The project was called the Automated Exercise and Assessment System (AEAS). The goal was to build a training and assessment wargame to simulate a Weapons of Mass Destruction incident. Aimed at the command and control aspects of an incident, the objective was to create an experience for the all of the various responders to the incident. The project was recently completed and the software was delivered to the customer for distribution. 

Development Process

Since this was a first of a kind project, there was not a set of detailed requirements. The charge was to develop a simulation that local communities from major metropolitan areas to small rural towns could use to train for weapons of mass destruction. In addition, the community was to be able to use their own resources in the simulation. Given the vast differences in resources between the communities through out the country, this was going to be one of our major challenges. 

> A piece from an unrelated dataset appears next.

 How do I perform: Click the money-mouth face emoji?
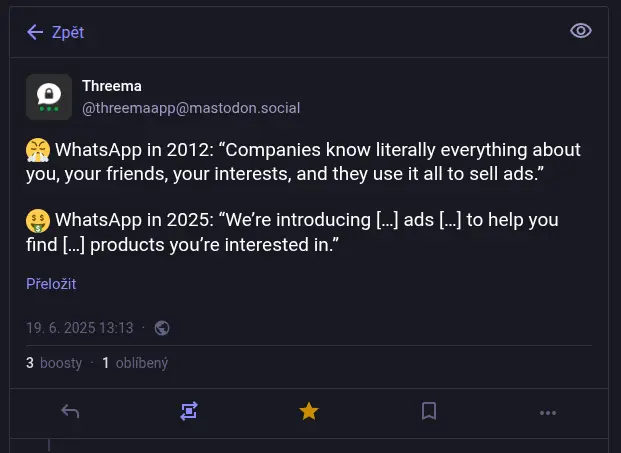click(38, 220)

To meet this requirement, the simulation had to be capable of being customized to each community. For example, a fire engine in one community might carry 500 gallons of water, while in another community it might not have an onboard water supply. Before the simulation begins, the jurisdiction builds its community response capabilities into the system through a survey. Each jurisdiction enters the various types of fire, police, and emergency medical services units, and then assigns them the capabilities each possesses. With each of the capabilities assigned to a unit, comes its resources, needs and the commands that can be given to that unit. For example, a fire engine that is Advanced Life Support capable, can be assigned to provide paramedic level care to patients. It also will need to be re-supplied, as it treats patients, with IV fluids and specific types of drugs. This same unit could be assigned to fight fire, or provide search and rescue at an incident. So once a unit had been constructed, it was able to respond and perform in a reasonable recreation of its real world capabilities. 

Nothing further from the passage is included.